[Goal] Rewrite the data from the start through the line containing "tap(1728, 25)", renaming every occurrence of "Toggle" to "Switch" and leaving everything else unchanged.

## START Extracted entries

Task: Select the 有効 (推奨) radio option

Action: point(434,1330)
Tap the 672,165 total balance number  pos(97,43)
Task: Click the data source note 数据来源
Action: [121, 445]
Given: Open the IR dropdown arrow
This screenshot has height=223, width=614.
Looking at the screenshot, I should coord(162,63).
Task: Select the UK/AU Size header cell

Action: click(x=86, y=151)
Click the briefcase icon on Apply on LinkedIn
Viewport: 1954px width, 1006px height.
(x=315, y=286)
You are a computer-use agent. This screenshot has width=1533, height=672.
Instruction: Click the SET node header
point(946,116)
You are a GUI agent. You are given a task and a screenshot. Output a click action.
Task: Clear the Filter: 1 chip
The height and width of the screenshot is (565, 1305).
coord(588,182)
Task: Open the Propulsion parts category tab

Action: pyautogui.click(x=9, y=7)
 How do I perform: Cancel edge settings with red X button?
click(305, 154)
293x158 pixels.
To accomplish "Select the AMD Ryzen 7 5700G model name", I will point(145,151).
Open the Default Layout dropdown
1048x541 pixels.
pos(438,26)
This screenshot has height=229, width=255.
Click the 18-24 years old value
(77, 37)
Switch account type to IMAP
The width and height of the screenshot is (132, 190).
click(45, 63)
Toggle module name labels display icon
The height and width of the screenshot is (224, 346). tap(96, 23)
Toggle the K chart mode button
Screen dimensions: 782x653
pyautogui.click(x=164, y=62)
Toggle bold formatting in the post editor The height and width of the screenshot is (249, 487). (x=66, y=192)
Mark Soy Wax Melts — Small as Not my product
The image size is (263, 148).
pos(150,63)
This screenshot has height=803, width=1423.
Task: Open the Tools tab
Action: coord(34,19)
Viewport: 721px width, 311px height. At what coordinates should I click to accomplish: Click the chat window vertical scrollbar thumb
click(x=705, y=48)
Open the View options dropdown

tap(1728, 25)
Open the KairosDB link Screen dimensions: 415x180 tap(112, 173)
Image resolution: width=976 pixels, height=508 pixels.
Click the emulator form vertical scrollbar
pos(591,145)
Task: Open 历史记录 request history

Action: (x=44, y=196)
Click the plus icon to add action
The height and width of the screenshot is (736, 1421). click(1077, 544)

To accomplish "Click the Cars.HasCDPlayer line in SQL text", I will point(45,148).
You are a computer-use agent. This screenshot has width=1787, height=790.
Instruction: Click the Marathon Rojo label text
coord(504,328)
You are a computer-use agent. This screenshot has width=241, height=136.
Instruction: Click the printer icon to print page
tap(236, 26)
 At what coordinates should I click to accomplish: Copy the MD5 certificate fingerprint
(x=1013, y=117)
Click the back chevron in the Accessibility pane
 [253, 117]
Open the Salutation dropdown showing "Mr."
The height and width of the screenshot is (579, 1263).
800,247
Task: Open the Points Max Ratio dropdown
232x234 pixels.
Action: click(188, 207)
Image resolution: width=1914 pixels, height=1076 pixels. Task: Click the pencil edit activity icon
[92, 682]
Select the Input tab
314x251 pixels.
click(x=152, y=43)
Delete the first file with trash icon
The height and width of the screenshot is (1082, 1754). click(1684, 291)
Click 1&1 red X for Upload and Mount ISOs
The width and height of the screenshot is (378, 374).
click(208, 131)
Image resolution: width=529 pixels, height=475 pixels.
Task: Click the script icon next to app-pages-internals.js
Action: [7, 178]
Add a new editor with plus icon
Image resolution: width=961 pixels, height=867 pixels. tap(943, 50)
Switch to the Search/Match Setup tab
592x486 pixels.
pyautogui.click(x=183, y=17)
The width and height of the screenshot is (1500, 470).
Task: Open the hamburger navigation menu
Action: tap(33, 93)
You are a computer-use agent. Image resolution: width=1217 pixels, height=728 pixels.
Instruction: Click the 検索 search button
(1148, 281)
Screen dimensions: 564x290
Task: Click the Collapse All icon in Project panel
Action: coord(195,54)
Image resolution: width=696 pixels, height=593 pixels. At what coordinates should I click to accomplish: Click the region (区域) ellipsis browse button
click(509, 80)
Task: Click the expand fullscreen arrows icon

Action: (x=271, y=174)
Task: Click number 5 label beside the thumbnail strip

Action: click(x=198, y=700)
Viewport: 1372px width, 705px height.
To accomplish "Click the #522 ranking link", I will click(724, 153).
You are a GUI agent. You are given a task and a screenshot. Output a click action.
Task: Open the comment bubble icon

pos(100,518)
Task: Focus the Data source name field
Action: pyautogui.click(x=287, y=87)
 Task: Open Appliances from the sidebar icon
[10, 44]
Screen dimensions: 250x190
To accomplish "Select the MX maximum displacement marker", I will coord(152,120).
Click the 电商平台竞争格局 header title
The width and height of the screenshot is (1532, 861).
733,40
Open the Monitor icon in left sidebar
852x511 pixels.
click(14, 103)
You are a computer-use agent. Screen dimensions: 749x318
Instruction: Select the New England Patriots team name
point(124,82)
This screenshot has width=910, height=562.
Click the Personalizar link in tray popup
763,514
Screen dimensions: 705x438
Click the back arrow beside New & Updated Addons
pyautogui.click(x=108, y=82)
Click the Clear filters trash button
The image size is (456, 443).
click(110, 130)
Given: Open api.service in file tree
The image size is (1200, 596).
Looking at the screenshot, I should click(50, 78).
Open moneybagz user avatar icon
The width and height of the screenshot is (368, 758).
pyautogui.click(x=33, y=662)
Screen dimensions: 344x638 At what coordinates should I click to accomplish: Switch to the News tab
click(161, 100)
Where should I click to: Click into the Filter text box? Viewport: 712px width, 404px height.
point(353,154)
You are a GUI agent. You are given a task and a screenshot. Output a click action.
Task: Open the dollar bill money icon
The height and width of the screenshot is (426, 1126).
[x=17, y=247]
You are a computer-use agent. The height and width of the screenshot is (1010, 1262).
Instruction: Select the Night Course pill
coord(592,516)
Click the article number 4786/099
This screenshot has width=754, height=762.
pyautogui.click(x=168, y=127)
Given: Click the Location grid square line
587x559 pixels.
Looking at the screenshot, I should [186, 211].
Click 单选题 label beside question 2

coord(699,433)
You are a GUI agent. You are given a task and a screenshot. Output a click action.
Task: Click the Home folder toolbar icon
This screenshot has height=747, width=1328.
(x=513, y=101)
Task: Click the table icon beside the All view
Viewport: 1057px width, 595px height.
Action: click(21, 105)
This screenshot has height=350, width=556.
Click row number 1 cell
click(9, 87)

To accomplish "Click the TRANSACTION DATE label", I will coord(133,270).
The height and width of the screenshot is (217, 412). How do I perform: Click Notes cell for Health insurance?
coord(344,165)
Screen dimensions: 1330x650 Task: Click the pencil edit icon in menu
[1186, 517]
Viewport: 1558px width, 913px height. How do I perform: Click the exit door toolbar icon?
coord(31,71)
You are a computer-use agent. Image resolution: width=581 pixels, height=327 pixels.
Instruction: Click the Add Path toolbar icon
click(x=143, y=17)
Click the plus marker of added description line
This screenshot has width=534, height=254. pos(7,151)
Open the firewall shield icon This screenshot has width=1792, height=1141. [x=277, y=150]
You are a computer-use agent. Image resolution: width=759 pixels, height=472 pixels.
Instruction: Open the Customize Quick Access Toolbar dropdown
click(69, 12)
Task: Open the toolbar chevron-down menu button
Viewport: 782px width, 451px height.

## END Extracted entries

[Solved exercise]
Task: Select the 有効 (推奨) radio option

Action: point(434,1330)
Tap the 672,165 total balance number  pos(97,43)
Task: Click the data source note 数据来源
Action: [121, 445]
Given: Open the IR dropdown arrow
This screenshot has height=223, width=614.
Looking at the screenshot, I should coord(162,63).
Task: Select the UK/AU Size header cell

Action: click(x=86, y=151)
Click the briefcase icon on Apply on LinkedIn
Viewport: 1954px width, 1006px height.
(x=315, y=286)
You are a computer-use agent. This screenshot has width=1533, height=672.
Instruction: Click the SET node header
point(946,116)
You are a GUI agent. You are given a task and a screenshot. Output a click action.
Task: Clear the Filter: 1 chip
The height and width of the screenshot is (565, 1305).
coord(588,182)
Task: Open the Propulsion parts category tab

Action: pyautogui.click(x=9, y=7)
 How do I perform: Cancel edge settings with red X button?
click(305, 154)
293x158 pixels.
To accomplish "Select the AMD Ryzen 7 5700G model name", I will point(145,151).
Open the Default Layout dropdown
1048x541 pixels.
pos(438,26)
This screenshot has height=229, width=255.
Click the 18-24 years old value
(77, 37)
Switch account type to IMAP
The width and height of the screenshot is (132, 190).
click(45, 63)
Switch module name labels display icon
The height and width of the screenshot is (224, 346). tap(96, 23)
Switch the K chart mode button
Screen dimensions: 782x653
pyautogui.click(x=164, y=62)
Switch bold formatting in the post editor The height and width of the screenshot is (249, 487). (x=66, y=192)
Mark Soy Wax Melts — Small as Not my product
The image size is (263, 148).
pos(150,63)
This screenshot has height=803, width=1423.
Task: Open the Tools tab
Action: coord(34,19)
Viewport: 721px width, 311px height. At what coordinates should I click to accomplish: Click the chat window vertical scrollbar thumb
click(x=705, y=48)
Open the View options dropdown

tap(1728, 25)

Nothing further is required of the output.